American botanist and educator

Winifred Josephine Robinson (1867–1962) was an American botanist, educator, and educational administrator. As a botanist, she studied ferns and wrote several papers and books. She was the first dean of the Women's College of the University of Delaware, which was founded in 1914.

== Life and work ==
Robinson was born and raised in Barry County, Michigan, the only child of Walter Joseph and Pamela Wheelock Robinson. She earned a bachelor's degree in biology from the University of Michigan in 1899, where she was elected to Phi Beta Kappa. She then worked at Vassar College, where she taught in the Botany Department. Robinson earned a master's degree from Columbia University by 1904 and earned her Ph.D. by 1912 after "much hard work cataloging ferns in Hawaii."

Robinson was named the first dean of the Women's College of Delaware at the University of Delaware, where she worked as an administrator, an educator and the live-in Resident Dean for the 48 female students of the first-year class. In the early 1920’s, she accompanied a co-educational study abroad trip to France.

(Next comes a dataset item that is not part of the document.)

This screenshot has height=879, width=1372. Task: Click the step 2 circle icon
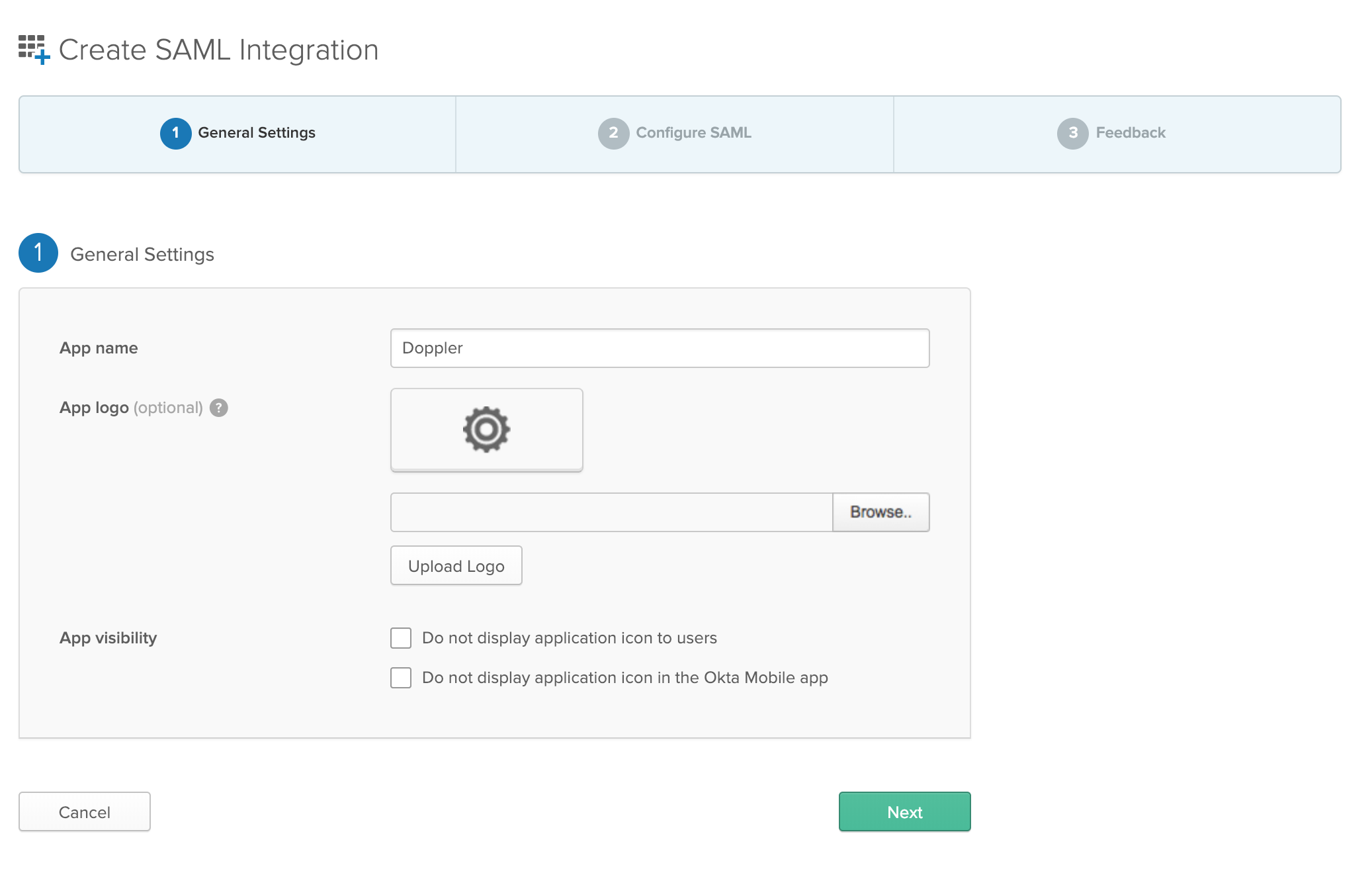pyautogui.click(x=613, y=133)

Initially, Robinson managed the College's only three female professors (who taught Home Economics, Education, and Chemistry/Athletics) in addition to a secretary, a dorm matron and a security guard.

In the College's early days, Robinson was the only woman able to cast a vote in the administrative committee of five. She retired in 1938.

== Honors ==

- In 1940, the University of Delaware's Science Hall was renamed in her honor.
- Archives of her papers can be found at the University of Delaware.
- Inducted into the Hall of Fame of Delaware Women.

== Selected written works ==
- Robinson, Winifred J. (1906). "The Filmy Ferns (Hymenophyllaceae)"
- Robinson, Winifred J. (1909). "Reproduction by Budding in Drosera"
- Robinson, W. J. (1947). History of the Women's College of the University of Delaware, 1914-1938. University of Delaware.